Call me if you have any issues, that bypas and those pipes look A-OK for the application you are using it for.
Not trying to throw shade guys, but I wouldn’t listen to @Dred_pirate or @TheGratefulPhil on their suggestions.
A ball valve for tour bypass will work and will NOT void your warranty.
You just need to watch your pressure gauge in your MTA to ensure you do not exceed 45psi or so.
You really shouldn’t need too much pressure in your system, at all.
You are only rejecting 20 or so KW.
Your MTA has over 34KW cooling capacity.
You only need consistent heat rejection, not massive capacity.
MTA pumps have no issue with running on under sized lines. Their process pump motors are very reliable, and usually far overrated for their applications.
You would need to reduce your line diameter to meet the Huber diameter either way.
Running a main 1" line would be a good idea, but he is reducing down to the Huber inlet size regardless, causing flow restriction and back pressure.
And while MTA pumps are indeed robust the installation manual specifically calls out the need for a back pressure valve. All he’s got is a manual bypass which you could technically throttle once the flow reaches steady state but with the massive temperature fluctuations in OK (I.e. 72 this morning now in the high 90s) it’s not ideal.

→ **STORED DATA**:
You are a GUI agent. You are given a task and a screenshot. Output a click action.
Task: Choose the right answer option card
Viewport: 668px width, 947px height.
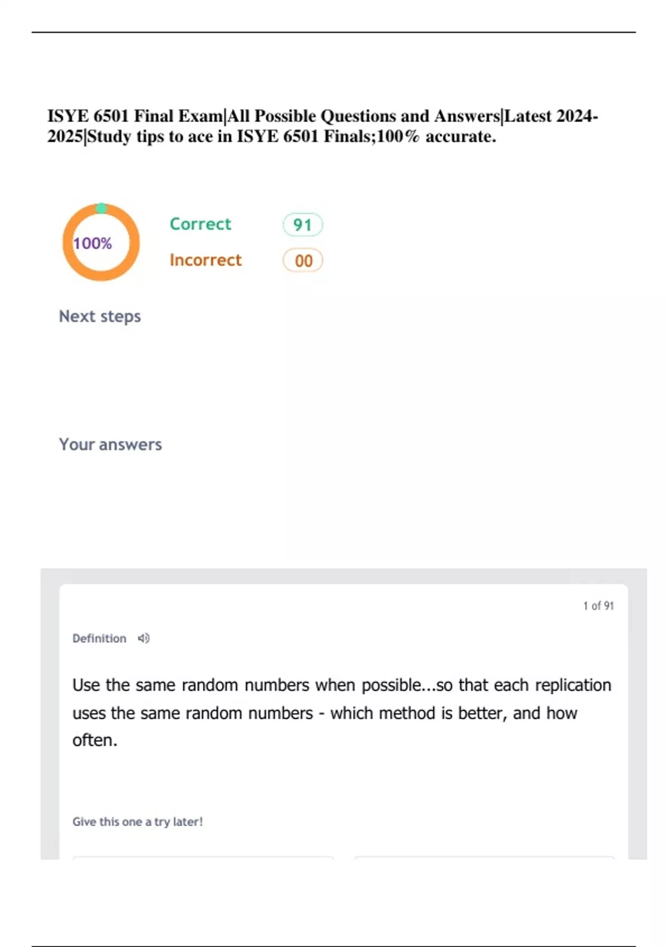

→ **TASKS TO COMPLETE**:
1: According to the chiller thread, how much cooling capacity does the MTA have?
2: Reproduce the section of the chiller thread that starts with the words containing "MTA pumps have" and ends with "and back pressure.".
3: In the chiller thread, why does the later reply consider the manual bypass not ideal?

→ **OUTPUTS BY TASK**:
1: Over 34 kW.

2:
MTA pumps have no issue with running on under sized lines. Their process pump motors are very reliable, and usually far overrated for their applications.
You would need to reduce your line diameter to meet the Huber diameter either way.
Running a main 1" line would be a good idea, but he is reducing down to the Huber inlet size regardless, causing flow restriction and back pressure.

3: The MTA installation manual specifically calls for a back pressure valve, and a manual bypass can only be throttled once the flow reaches steady state. With the large temperature swings in OK (72 in the morning, then the high 90s), that approach is not ideal.